WHAT YOU WILL DO: Your answer should hold exactly the lines below from the line with "Click Gor Mahia's first red loss icon" through the line with "You are a GUI", both included, and no pictures at all.

===== MATERIAL FOR THIS EXERCISE =====

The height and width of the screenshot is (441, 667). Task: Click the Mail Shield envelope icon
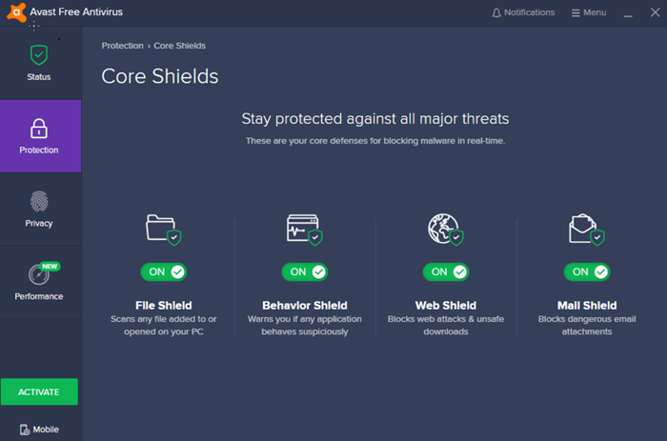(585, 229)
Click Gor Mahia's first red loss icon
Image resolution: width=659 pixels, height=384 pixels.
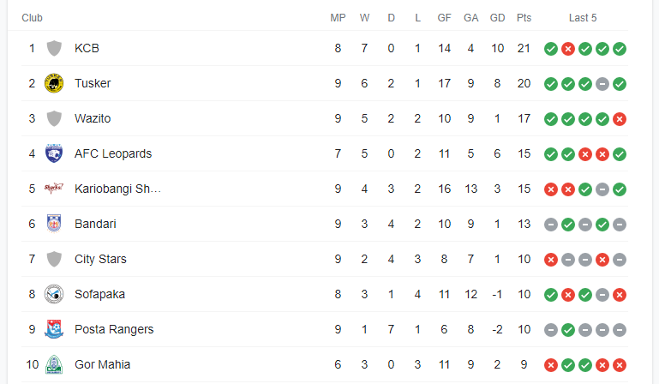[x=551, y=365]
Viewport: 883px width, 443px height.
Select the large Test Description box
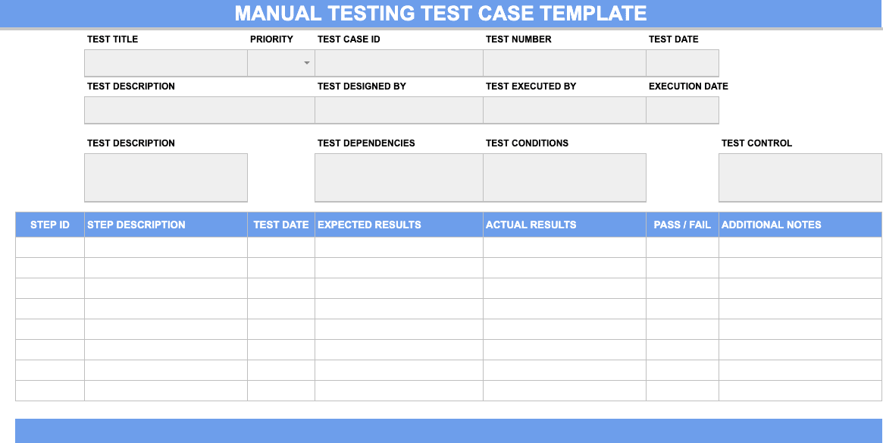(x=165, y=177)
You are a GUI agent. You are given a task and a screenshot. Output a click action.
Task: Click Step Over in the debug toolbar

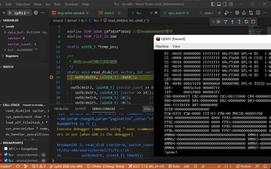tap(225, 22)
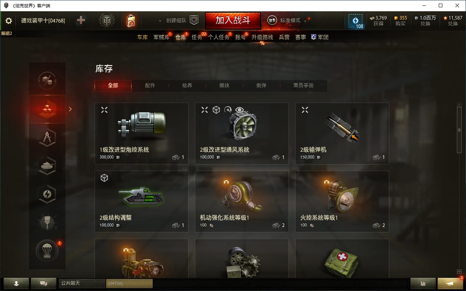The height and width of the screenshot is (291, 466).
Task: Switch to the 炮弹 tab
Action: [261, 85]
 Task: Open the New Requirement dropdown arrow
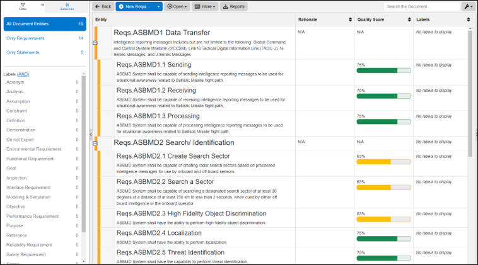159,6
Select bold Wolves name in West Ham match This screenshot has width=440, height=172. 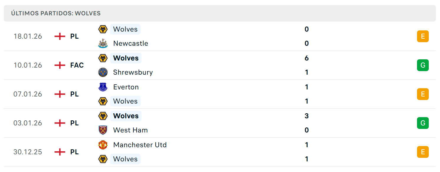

=====
===== MATERIAL FOR THIS EXERCISE =====

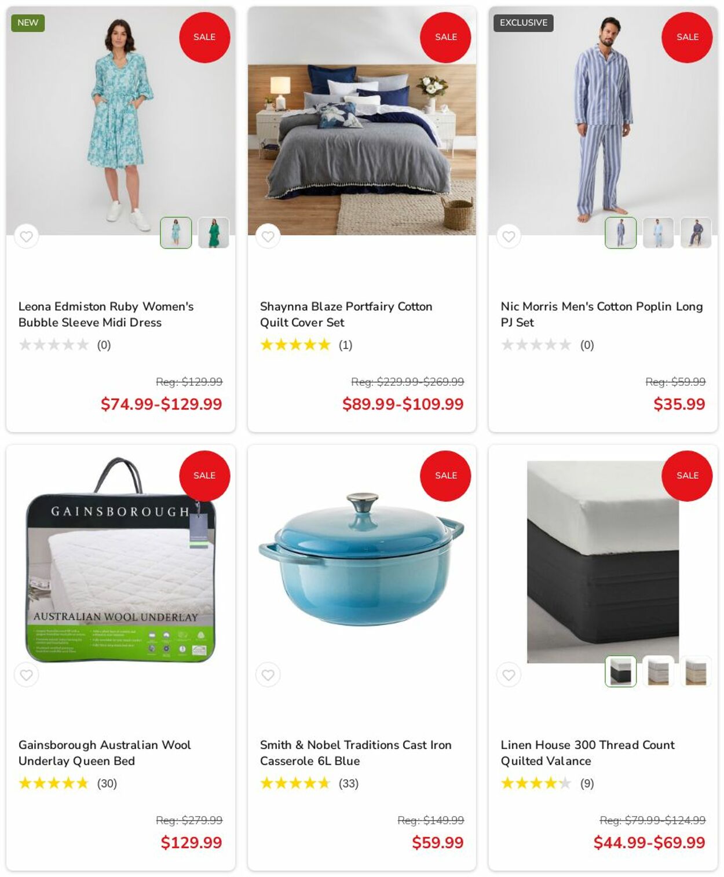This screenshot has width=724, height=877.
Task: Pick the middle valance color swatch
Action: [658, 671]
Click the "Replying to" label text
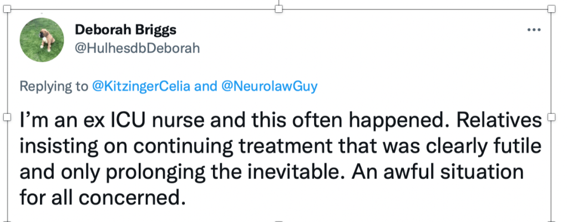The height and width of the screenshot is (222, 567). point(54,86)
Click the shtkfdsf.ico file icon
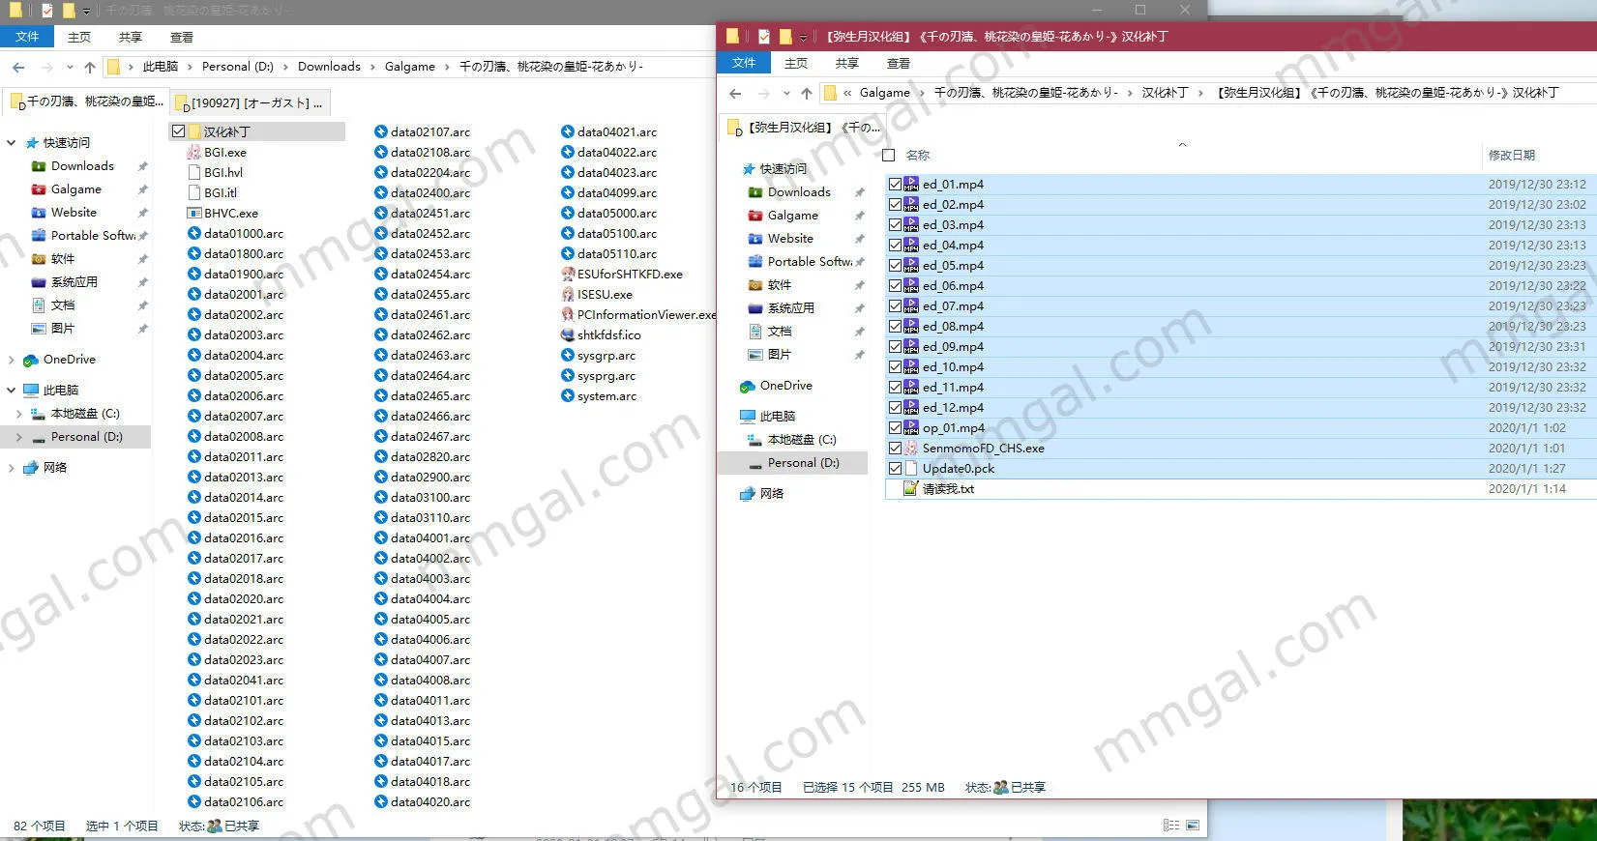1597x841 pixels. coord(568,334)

=====

REPLY TO THE TASK:
Click Gor Mahia's first red loss icon
Image resolution: width=659 pixels, height=384 pixels.
[x=551, y=365]
Viewport: 883px width, 443px height.
Select the large Test Description box
(x=165, y=177)
You are a GUI agent. You are given a task and a screenshot. Output a click action.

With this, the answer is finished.